Power was the leader of our herd of nearly twenty horses, a leader in the true sense of the word. Kind and benevolent, yet wielding certain authority, Power was willing to take the risk and go first. He conveyed confidence and calm to his herd followers. Others jockeyed to be near him. They would follow him anywhere with a trust well placed.
We were less a herd of two than a pair – equal partners working together. We took care of each other. Together, we traveled thousands of miles, through snow, rain, lightening storms, hot summer days, crisp autumn evenings, and early morning sunrises.
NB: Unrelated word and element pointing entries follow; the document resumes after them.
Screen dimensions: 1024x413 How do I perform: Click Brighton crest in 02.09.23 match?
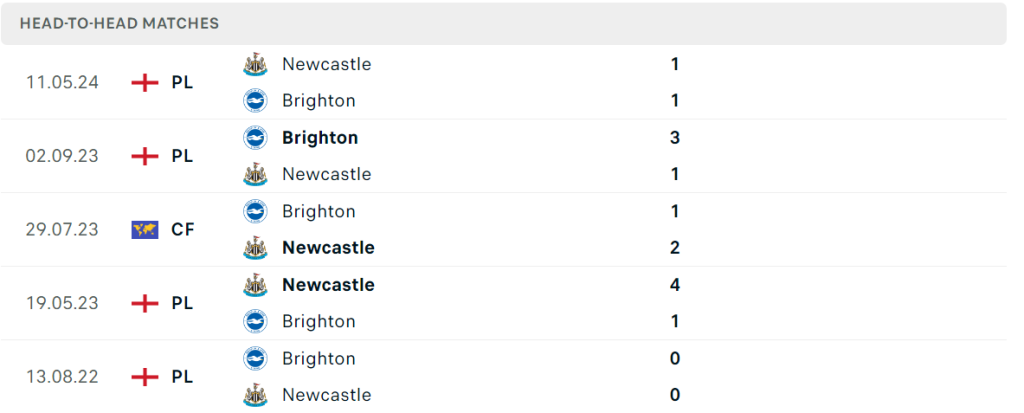coord(255,138)
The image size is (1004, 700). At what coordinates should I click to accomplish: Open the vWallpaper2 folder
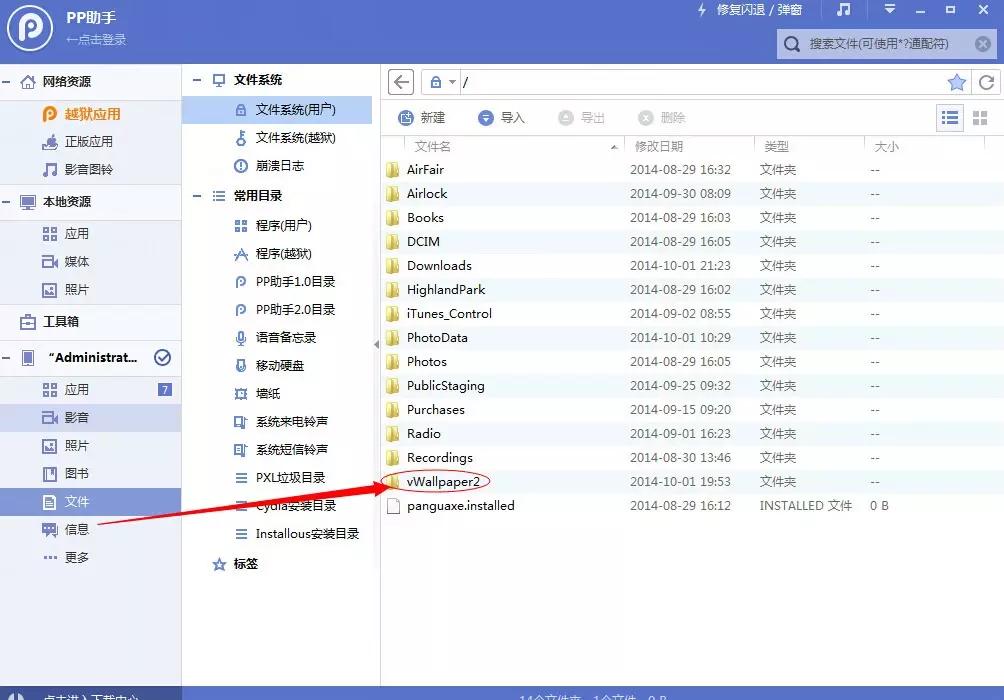click(445, 481)
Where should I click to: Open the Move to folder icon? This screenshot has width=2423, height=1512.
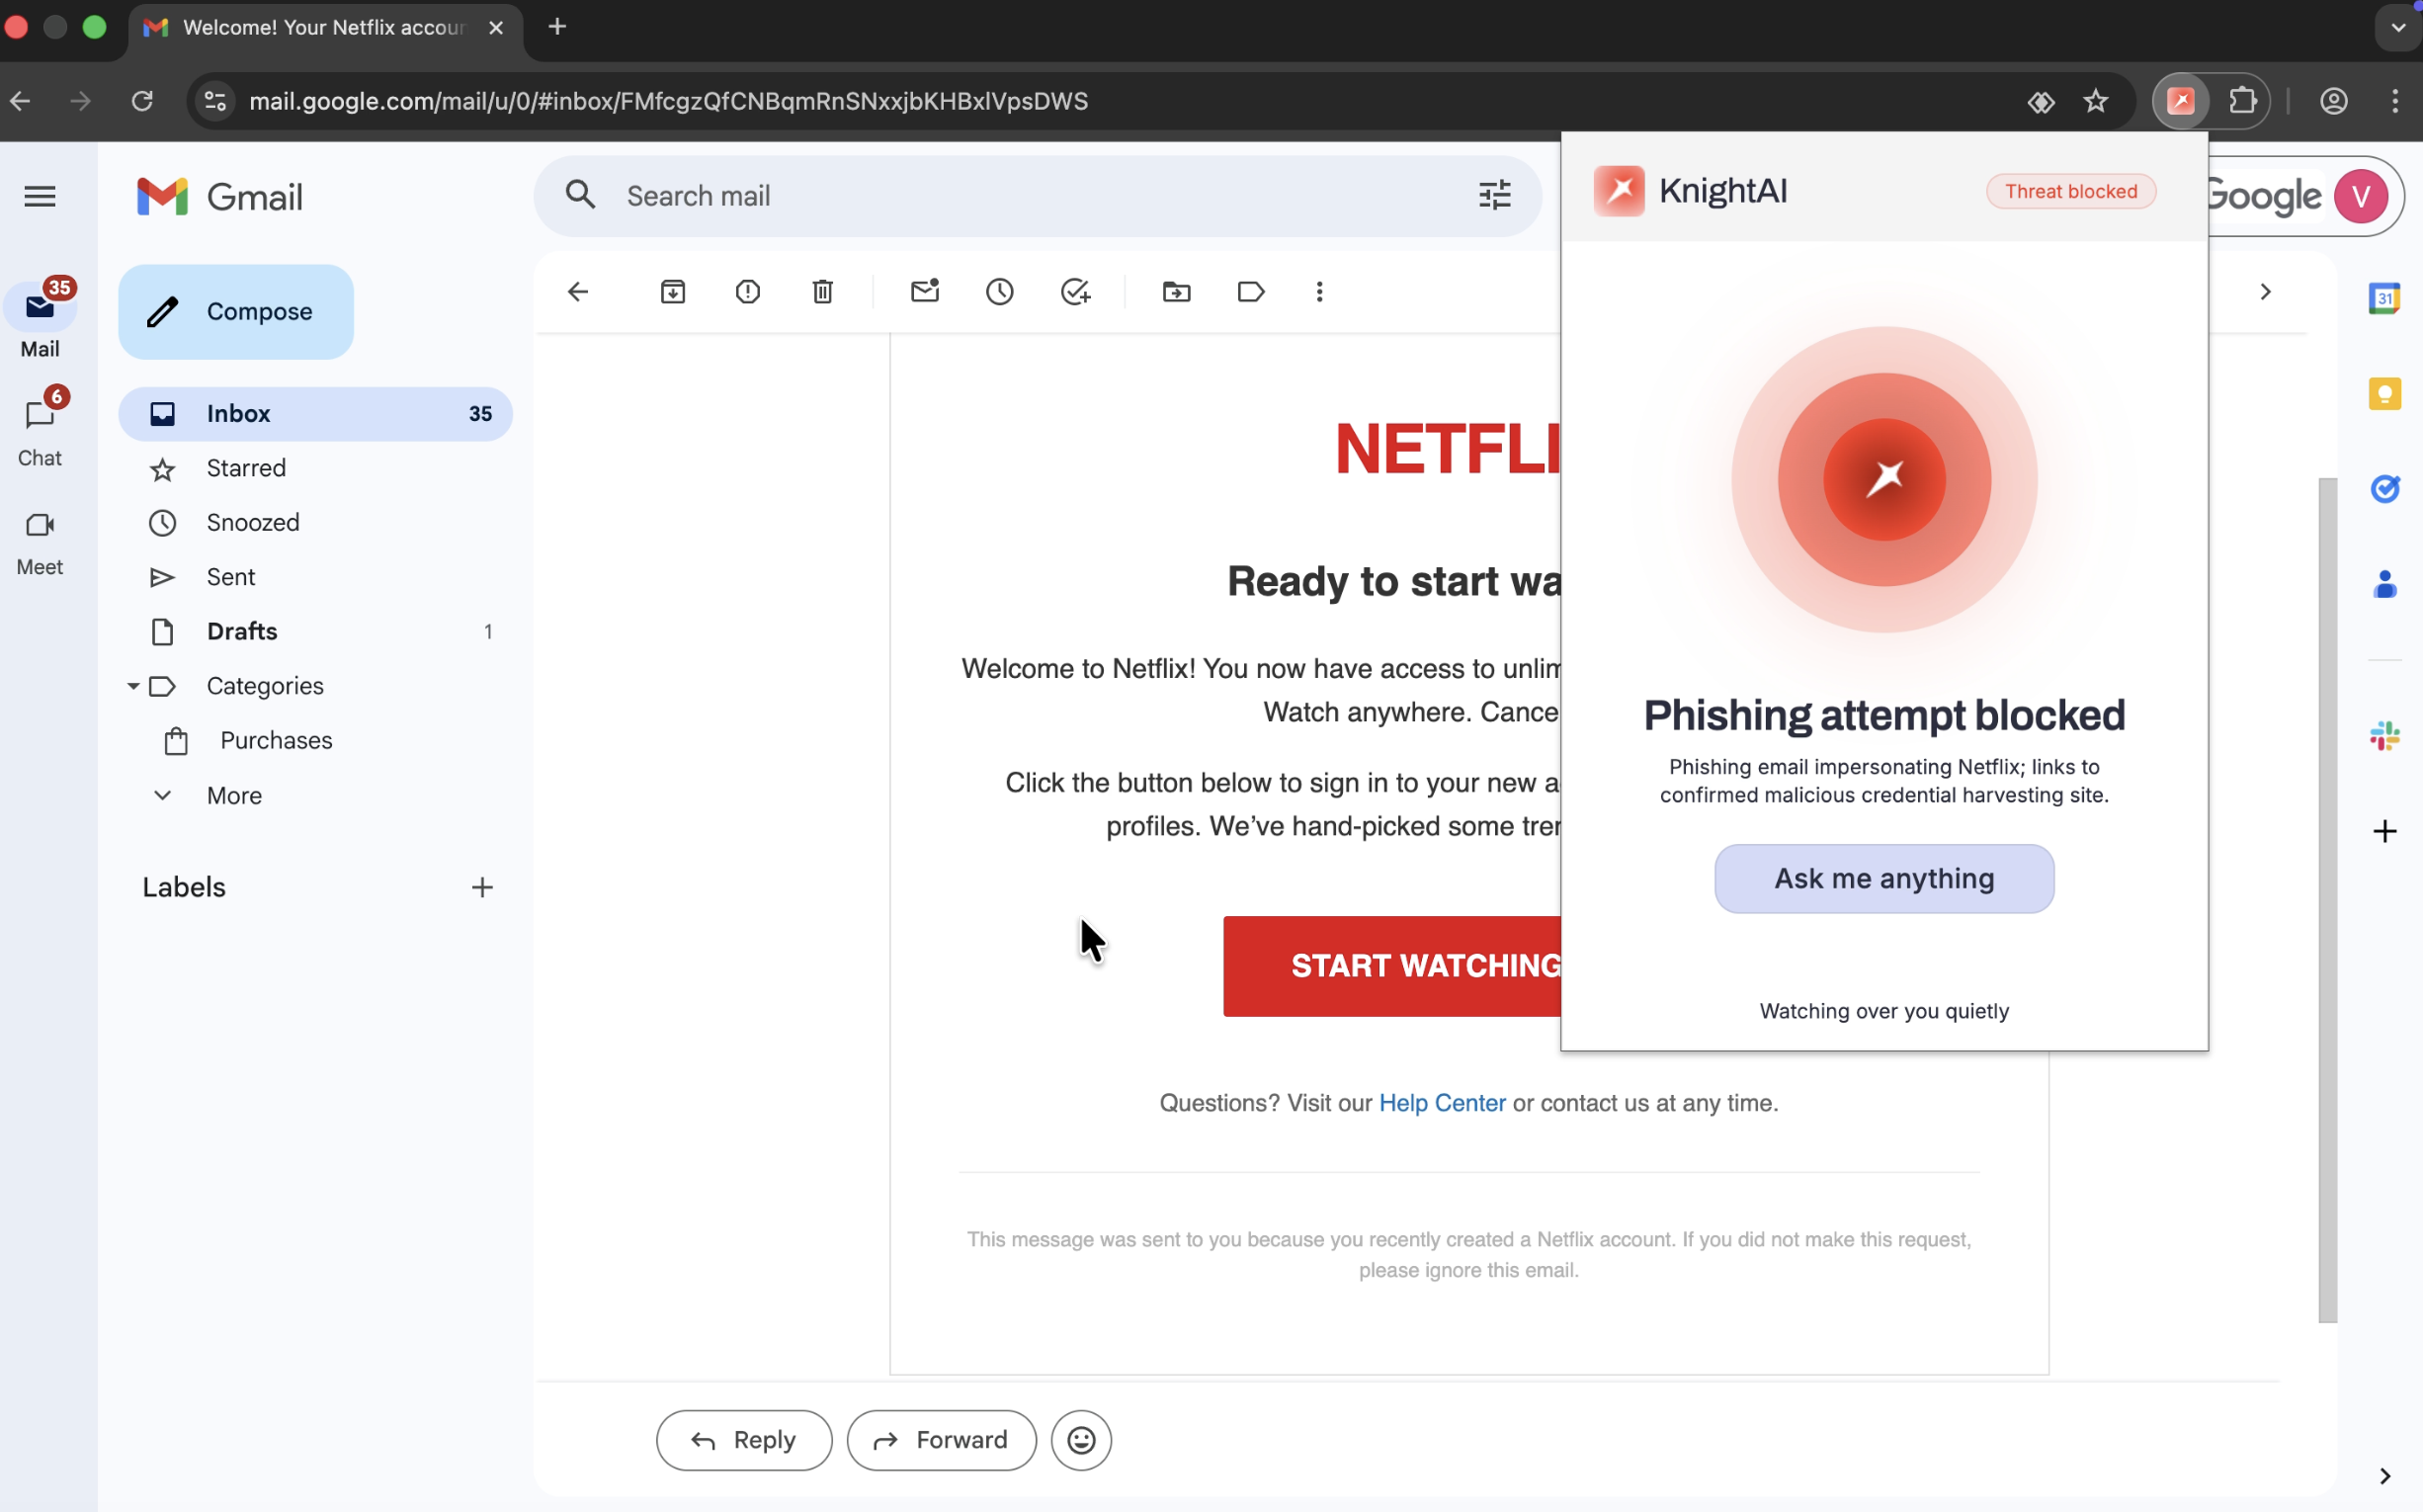tap(1176, 292)

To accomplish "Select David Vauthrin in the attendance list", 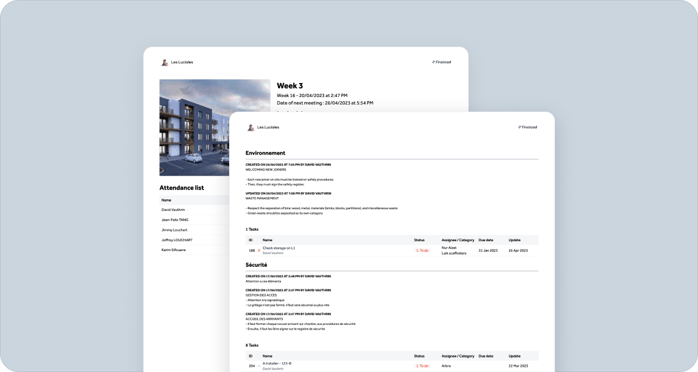I will (x=173, y=210).
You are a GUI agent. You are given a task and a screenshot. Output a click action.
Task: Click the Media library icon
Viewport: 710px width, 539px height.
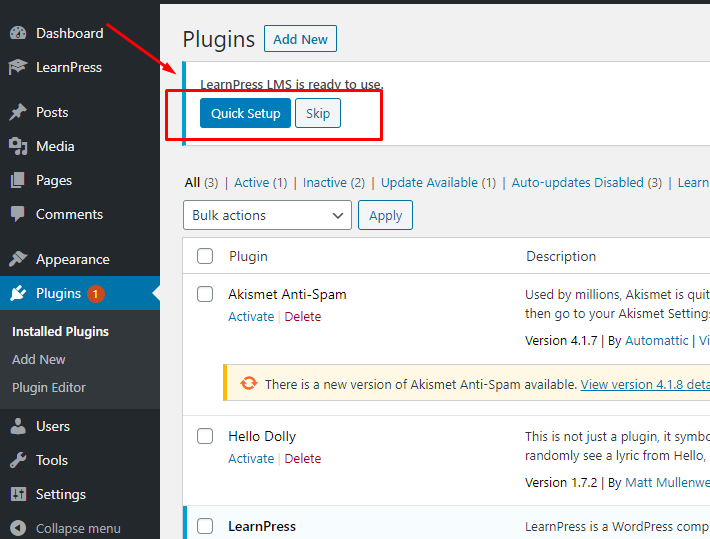(x=18, y=146)
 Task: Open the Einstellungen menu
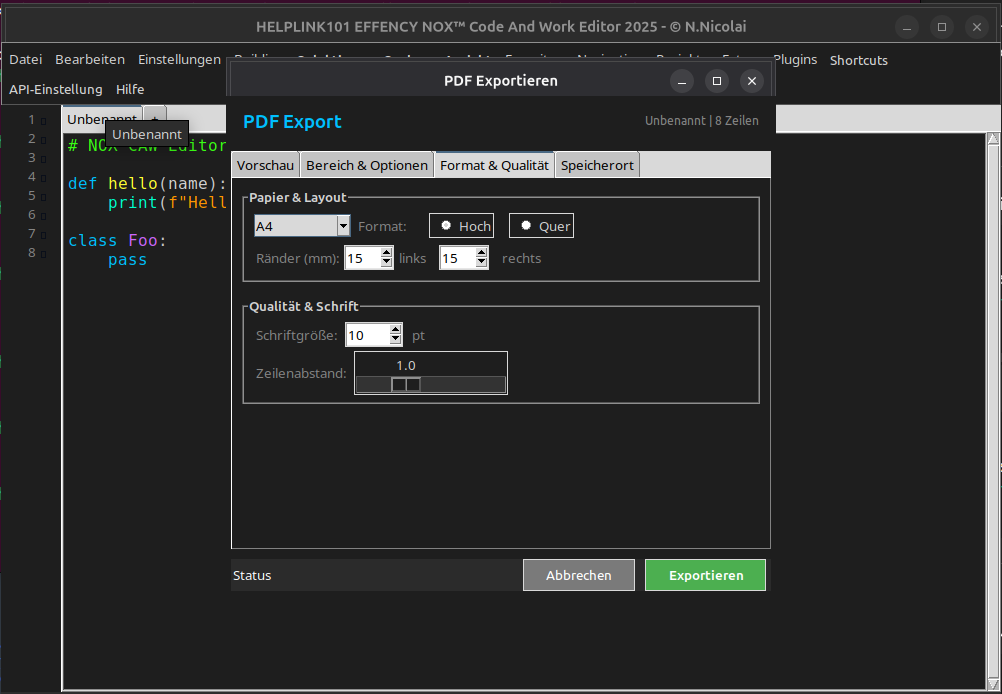(179, 60)
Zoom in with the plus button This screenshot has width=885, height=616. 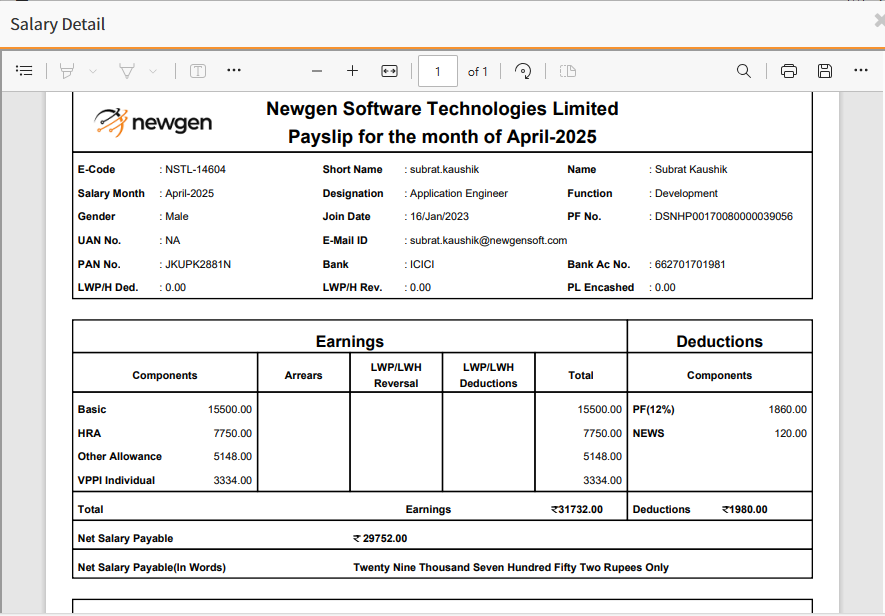pyautogui.click(x=352, y=71)
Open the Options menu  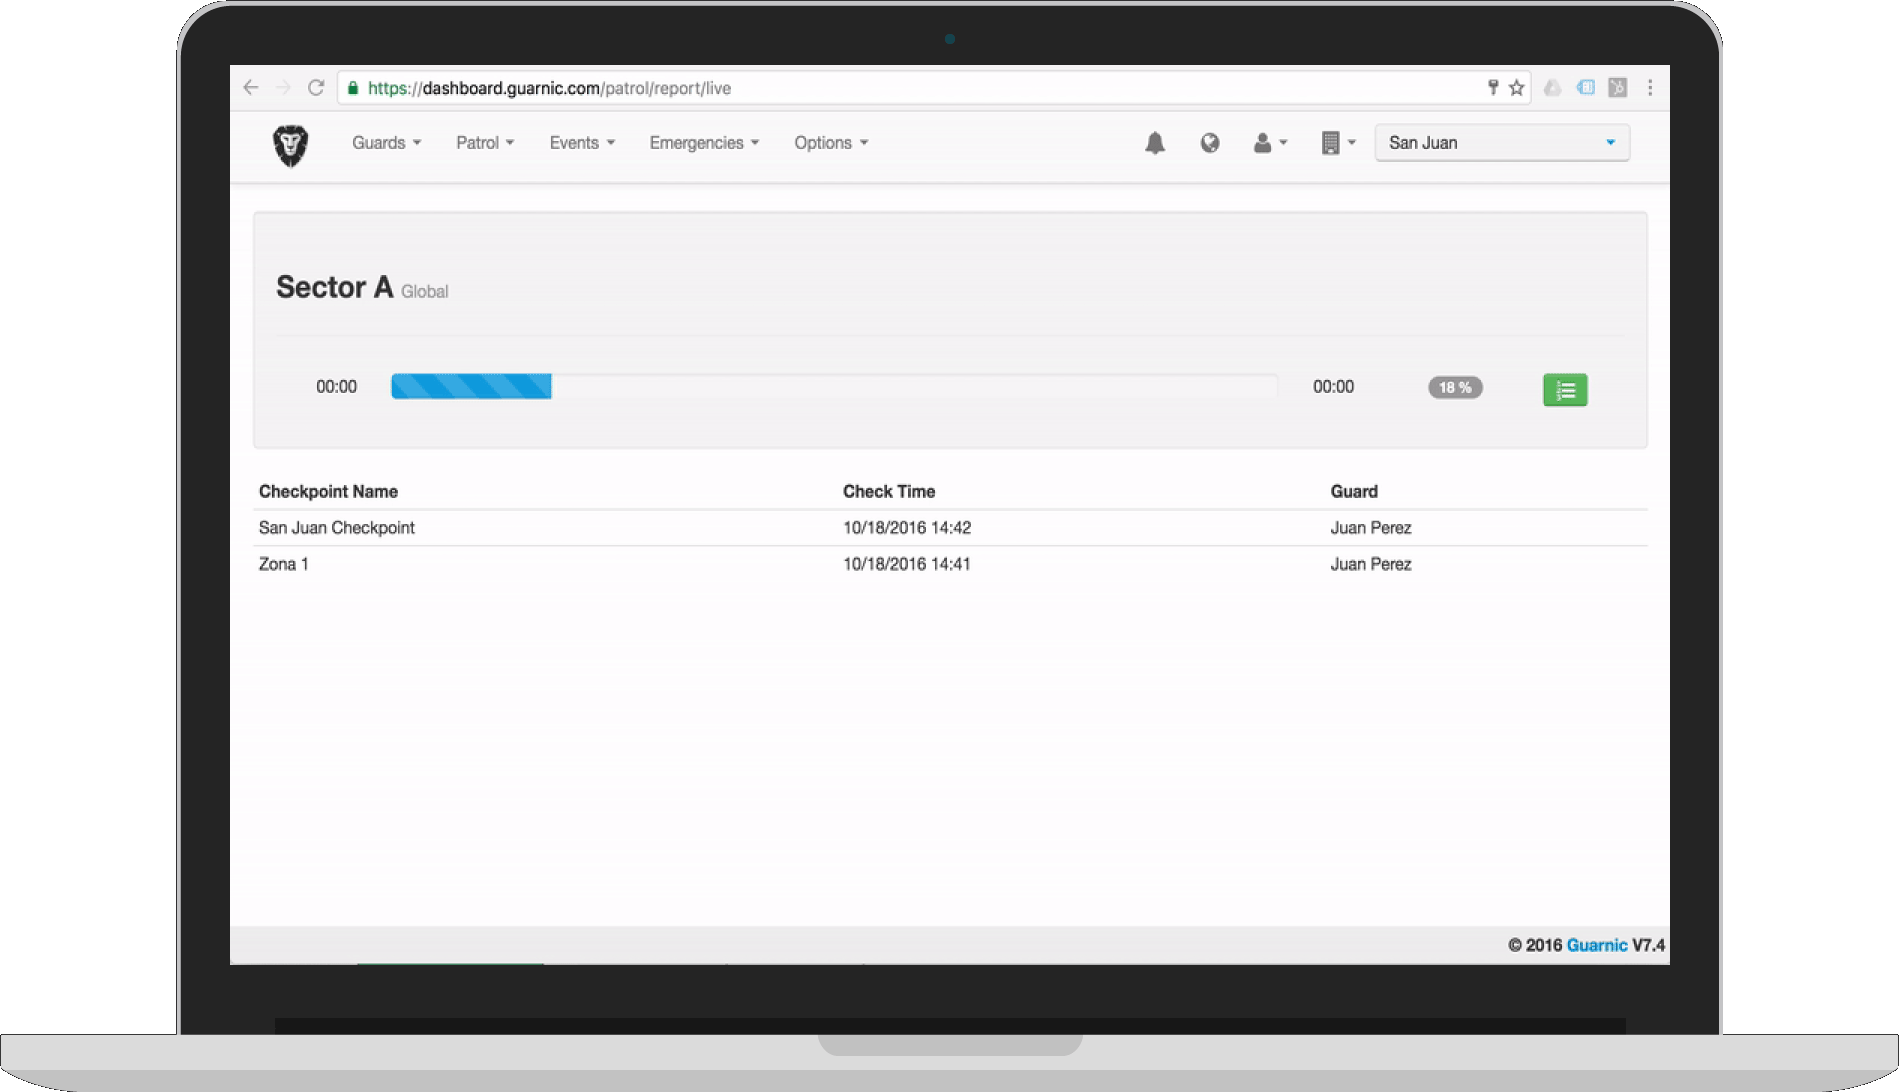click(x=831, y=143)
We picked our way along drop-off cliffs, forged swollen streams and rivers, crossed steep talus slopes, pulled ourselves through deep bogs, negotiated fields pocked with prairie dog holes, galloped through snow covered meadows, and pushed cattle out of the brush.
We encountered bears and cougars, moose and elk, llamas and mountain bikes—and angry dogs. We shared moments of peace, sheer terror, utter joy, and determination. We faced many obstacles, pushed through moments of fatigue, and found great comfort from each other’s presence. He was my “mane man” and I loved him. I love him still.
Power’s death at the end of March, 2010, came without warning. The hole in my heart is still too big to describe. He allowed me to live my dreams and he made me a better person. Why is my pain at his loss still so very deep? How was my love for him different from the love I hold for others?
I remember hearing a mother’s letter to her child, in which she wrote, “I thought I knew what love was and then I had you.” My love for my children is all absorbing. My love for my husband is central to my life. I realize our lives are full of many loves – and all of them unique—each one opening us up to richer lives.
My love for Power was based on a unique relationship. Humans are predators. Horses are prey. Forming a close partnership with Power required both of us reaching across that vast difference in world views. It required my building trust with an animal who by his very nature was not trusting. But it happened; and it was magic. It opened my eyes to possibilities; it gave me confidence to reach across lesser gaps, to see love and trust in places where I did not see them before.
POST SCRIPT: The spring after Power’s death I planted a flowering crab apple tree in his memory. It’s lovely blooms always fill my nostrils with sweet fragrances, my heart with warm memories, and my eyes with tears. I miss him still.